Ce mensuel rappelle d’autre part que bien qu’aucun effet grave n’ait été détecté en France, en 2008 l’Agence française de sécurité sanitaire des produits de santé (Afssaps) avait agi. Elle avait alors notamment demandé par mesure de précaution, le retrait de deux lots d’héparine sodique et avait recommandé aux professionnels de santé de restreindre leur utilisation à la voie d’administration sous-cutanée (pour laquelle aucune augmentation des effets indésirables n’avait été rapportée dans les deux pays touchés). En octobre 2011, l’Afssaps avait également revu ses recommandations de surveillance biologique d’un traitement par l’héparine.

« C’est de Chine que provient aujourd’hui une grande partie de l’héparine. Mais si la législation a été durcie aux Etats-Unis pour l’importation de l’héparine, elle reste plus souple en Europe. La France qui n’accepte que l’héparine de porc, pratique des tests sur l’héparine importée depuis la Chine pour vérifier sa pureté et son origine exclusivement porcine, observe encore l’UFC-Que Choisir.  Le Lovenox, le médicament de Sanofi, représente plus des deux tiers du marché mondial représentant un chiffre d’affaires de près de trois milliards d’euros. Sanofi appliquerait, selon le rapport de l’UFC, des mesures moins strictes de fabrication, pour l’Europe, que pour les Etats-Unis. Si les autorités sanitaires françaises et européennes considèrent ces procédures de contrôles comme suffisantes, ce n’est pas l’avis de certains scientifiques qui pointent l’insuffisance des tests pour garantir l’origine d’espèce de l’héparine consommée en France. »

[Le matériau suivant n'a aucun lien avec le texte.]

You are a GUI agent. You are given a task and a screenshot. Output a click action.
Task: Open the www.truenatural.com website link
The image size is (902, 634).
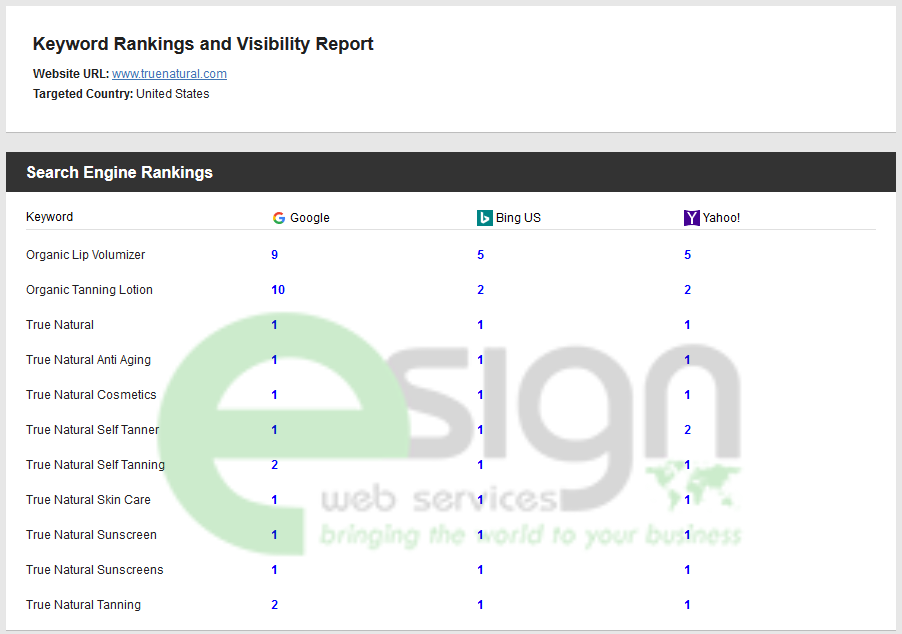169,74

On en serait là, sur ce fond interrogatif et préventif rationnel pimenté de l’avis de certains scientifiques s’il n’y avait cette chute :  

« Et s’il y avait de l’héparine de bœuf ? Un  mélange d’héparine de bœuf à de l’héparine de porc,  ferait effectivement courir le risque d’une transmission de l’Encéphalopathie Spongiforme Bovine (ESB), aussi appelée maladie de la « vache folle », si l’animal en était atteint. Or les tests actuels, selon l’UFC, pourraient ne pas détecter cette manipulation… » Pourquoi cette extrapolation, cet élargissement du champ des possibles pathogènes ? Sans doute pour mieux attirer l’attention du plus grand nombre. Sans doute aussi pour, corollaire, pousser Xavier Bertrand,  ministre de la Santé (son cabinet et ses services) à prendre des initiatives politiques et des mesures sanitaires.

Des mesures? Faut-il en prendre? Si oui lesquelles ? Si non pourquoi ? Voici un nouvel exercice d’évaluation et de gestion du risque qui est réclamé par voie de presse. Il ne sera pas inintéressant d’observer comment les responsables politiques traiteront (ou pas) de cette question. Et il ne sera pas moins inintéressant de relater de quelle manière les médias d’information générale traiteront (ou pas) de ce traitement.